Client Infrastructure: In addition to the work needed to support these permissions checks, clients also required new infrastructure to migrate workspace-scoped repositories to the new data model. The clients solved this problem in different ways: some clients added an org-level data store but continued to save some data in workspace-scoped repositories, while other clients moved everything to an org-wide store. These data migrations could be completed and shipped in parallel with the overall Unified Grid project, which allowed us to de-risk the project itself.

We created a spreadsheet to track the number of APIs and permission checks we needed to fix, and enjoyed watching the graph tend towards zero.

Conclusion

By Summer 2023, Unified Grid was in a place where much of the company was using it for their day-to-day work. We began rolling out to customers in Fall 2023 and completed the rollout in March 2024. What had begun as a barely functional prototype was, almost two years later, a core component of our redesigned client and a solid foundation atop which to keep innovating.

It’s a truism that you shouldn’t attempt large rewrites of existing software applications.
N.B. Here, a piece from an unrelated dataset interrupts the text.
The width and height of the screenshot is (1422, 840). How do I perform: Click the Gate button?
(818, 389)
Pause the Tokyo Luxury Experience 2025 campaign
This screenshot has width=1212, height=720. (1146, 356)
But like all truisms, it’s only almost always true. Sometimes, when the architecture of an application drifts far enough from how that application is used, prototyping a path towards rewriting the core foundation is actually the best way to achieve your goals.

Now that Unified Grid is live, we’re excited to see what’s next. What else can be built atop a more flexible information architecture? Whatever it is, we know that we’ll be prototyping the path to new, intuitive product experiences well into the future. If that’s something that excites you too, come join us.